Oregon Tavern Age: Nirvana
A Friday afternoon in Coos Bay OTA country. I was sitting at a table near the front door a few feet from the bar. On the wall above me was a framed tribute to a former OTA regular who died after a bar fight in this joint a couple years ago. Apparently he got sucker punched. No one was ever charged.
I was drinking an Oregon ale and writing in my journal about the extraordinary day I’d just experienced with my great friends in Port Orford. One of them had crafted me a customized half burn barrel that would soon bring me boundless outdoor pleasure. Almost 20 years had passed since I was a burn barrel man—now I was again. Oh what grand risque times unfolded around my burn barrel! I could write a book about them.
An OTA couple sat at the bar. They were hitting the sauce hard and talking very loudly, almost yelling at each other. I didn’t mind at all because they were telling OTA stories and telling them with profane gusto.

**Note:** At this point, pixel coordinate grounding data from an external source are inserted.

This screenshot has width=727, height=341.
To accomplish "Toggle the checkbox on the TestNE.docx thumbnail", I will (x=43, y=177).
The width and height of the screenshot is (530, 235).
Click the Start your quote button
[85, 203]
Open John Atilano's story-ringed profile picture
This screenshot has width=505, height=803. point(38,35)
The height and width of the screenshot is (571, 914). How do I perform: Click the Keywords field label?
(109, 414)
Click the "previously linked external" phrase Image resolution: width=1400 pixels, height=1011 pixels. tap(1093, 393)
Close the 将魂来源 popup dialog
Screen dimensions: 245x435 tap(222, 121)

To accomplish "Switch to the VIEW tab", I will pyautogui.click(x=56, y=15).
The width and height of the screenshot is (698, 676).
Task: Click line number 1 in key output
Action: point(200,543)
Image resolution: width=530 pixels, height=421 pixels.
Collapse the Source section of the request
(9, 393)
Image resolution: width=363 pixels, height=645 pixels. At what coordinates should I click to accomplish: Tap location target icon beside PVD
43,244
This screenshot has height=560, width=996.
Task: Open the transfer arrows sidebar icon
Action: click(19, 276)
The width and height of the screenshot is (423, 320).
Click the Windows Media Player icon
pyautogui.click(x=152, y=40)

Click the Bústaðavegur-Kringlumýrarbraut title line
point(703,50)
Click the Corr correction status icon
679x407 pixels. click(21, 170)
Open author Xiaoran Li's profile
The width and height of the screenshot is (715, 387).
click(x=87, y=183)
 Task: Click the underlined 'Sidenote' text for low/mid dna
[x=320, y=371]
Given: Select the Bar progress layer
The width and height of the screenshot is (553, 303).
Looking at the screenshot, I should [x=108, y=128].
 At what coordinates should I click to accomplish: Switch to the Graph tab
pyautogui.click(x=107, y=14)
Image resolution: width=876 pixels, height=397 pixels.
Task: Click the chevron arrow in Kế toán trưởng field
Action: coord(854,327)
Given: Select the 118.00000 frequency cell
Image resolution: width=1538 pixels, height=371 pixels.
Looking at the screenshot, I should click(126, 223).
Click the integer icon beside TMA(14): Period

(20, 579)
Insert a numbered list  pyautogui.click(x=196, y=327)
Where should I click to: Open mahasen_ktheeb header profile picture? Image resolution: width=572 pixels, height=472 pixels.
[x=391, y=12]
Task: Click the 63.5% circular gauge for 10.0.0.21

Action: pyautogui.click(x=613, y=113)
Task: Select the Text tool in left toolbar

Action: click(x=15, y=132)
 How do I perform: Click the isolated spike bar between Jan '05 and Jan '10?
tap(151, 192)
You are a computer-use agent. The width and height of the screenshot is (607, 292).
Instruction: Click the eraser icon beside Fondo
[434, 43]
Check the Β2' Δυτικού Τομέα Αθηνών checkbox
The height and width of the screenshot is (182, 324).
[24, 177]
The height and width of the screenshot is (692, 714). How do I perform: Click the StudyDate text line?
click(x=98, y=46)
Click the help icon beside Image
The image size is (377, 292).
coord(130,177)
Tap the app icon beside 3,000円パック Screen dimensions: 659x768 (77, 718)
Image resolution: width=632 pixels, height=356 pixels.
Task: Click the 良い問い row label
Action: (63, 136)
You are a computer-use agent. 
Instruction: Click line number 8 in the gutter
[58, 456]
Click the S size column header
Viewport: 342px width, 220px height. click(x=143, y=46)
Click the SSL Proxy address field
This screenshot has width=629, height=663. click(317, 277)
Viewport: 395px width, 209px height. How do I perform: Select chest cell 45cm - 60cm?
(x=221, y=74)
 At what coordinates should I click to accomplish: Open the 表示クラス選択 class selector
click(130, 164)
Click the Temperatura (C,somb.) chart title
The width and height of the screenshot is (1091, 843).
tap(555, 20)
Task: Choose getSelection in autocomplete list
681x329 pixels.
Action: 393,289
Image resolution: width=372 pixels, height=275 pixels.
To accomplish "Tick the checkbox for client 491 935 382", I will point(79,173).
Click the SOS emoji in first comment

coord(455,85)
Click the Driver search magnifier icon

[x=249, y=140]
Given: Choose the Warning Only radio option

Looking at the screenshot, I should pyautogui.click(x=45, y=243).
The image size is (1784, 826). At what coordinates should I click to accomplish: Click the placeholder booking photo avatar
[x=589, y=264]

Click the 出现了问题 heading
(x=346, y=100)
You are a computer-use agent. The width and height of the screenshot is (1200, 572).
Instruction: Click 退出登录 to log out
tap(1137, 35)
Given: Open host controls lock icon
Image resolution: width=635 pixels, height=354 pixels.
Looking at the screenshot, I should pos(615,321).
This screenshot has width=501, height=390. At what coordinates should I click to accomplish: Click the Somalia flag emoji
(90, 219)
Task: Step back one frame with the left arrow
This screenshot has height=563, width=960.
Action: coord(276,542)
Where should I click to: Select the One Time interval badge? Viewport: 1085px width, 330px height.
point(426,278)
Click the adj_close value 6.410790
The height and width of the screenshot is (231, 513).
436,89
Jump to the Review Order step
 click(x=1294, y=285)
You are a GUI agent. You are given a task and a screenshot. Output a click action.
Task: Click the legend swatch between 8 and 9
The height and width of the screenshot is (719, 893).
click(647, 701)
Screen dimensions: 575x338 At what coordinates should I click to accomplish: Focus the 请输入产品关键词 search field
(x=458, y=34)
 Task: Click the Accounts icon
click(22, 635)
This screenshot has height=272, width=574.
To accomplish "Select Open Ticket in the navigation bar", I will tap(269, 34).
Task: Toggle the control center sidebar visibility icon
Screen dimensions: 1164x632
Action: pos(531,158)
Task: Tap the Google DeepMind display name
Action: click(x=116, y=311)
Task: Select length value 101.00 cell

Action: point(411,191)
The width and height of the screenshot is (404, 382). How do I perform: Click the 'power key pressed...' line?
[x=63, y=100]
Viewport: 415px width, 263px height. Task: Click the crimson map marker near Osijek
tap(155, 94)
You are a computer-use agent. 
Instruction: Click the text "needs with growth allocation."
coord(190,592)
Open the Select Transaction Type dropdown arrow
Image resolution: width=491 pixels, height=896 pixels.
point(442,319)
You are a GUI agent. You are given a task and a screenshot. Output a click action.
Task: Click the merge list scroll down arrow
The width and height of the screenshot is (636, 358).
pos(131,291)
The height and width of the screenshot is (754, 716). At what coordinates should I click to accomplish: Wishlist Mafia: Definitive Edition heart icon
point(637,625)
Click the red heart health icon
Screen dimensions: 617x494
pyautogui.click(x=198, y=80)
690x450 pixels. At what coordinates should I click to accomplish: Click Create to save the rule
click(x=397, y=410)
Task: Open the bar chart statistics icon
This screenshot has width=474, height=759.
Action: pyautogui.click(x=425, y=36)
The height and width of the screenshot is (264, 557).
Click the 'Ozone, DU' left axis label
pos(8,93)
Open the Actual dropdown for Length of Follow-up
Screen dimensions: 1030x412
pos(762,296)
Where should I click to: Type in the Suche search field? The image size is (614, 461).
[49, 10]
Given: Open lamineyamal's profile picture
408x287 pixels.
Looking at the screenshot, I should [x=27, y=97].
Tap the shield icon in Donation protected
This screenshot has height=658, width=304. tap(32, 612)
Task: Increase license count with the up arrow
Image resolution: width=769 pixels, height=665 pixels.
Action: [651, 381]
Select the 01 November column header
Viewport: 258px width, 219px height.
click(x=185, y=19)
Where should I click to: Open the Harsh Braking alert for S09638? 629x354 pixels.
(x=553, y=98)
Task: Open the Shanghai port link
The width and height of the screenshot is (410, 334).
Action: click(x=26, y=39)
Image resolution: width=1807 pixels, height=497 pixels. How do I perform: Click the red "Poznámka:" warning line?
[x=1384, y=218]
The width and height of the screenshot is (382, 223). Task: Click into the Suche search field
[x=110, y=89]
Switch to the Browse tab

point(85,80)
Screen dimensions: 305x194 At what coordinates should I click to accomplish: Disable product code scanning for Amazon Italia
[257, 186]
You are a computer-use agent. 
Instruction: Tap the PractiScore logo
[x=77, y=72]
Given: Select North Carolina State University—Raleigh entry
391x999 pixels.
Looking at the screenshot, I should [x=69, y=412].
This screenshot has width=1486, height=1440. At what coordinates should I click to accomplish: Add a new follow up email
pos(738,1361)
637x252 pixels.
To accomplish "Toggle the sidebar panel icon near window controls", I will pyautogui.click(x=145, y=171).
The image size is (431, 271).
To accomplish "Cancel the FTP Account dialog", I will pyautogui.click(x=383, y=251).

They riffed so fast I couldn’t keep up with my note taking, but I was able to glean this:
There was something about the man reading Playboy in the 70s as a kid and learning how to install a car stereo.
There was something about the man having ringworm and the woman saying, “Maybe if I sucked your dick it would get rid of it.” He thought that an excellent remedy.
There was something about the man needing a chainsaw to cut down his pot plants.
There was something about the man using a neck brace for some kind of insurance fraud.
There was something about the woman taking a shot of white tequila and almost throwing up but it made her really fucking horny.
A bespectacled and toothless man wearing the greasiest blue and purple Western shirt in the history of Western apparel approached the couple. They hailed him as “Ed.”
I stopped writing and looked at Ed’s face and felt utterly mesmerized. I had never seen such a face in three decades of patronizing OTA joints. It almost glowed; it was well beyond OTA. But where was that unknown territory? At the moment, the answer eluded me.
Ed had apparently delivered a pack of cigarettes for the couple from a nearby smoke shop. He was promised a drink for his errand.
I couldn’t stop staring at Ed’s face. Something in his countenance thwarted all my abilities as a writer to describe it.
What was it? Beatific? Possibly.
I saw the OTA man slip his hand down the pants of his partner. She fought him off.
It hit me! When I looked upon Ed’s face, I was gazing upon a man who had transcended OTA status. He had achieved OTA nirvana.
Exactly what that means, I do not yet know as of this writing.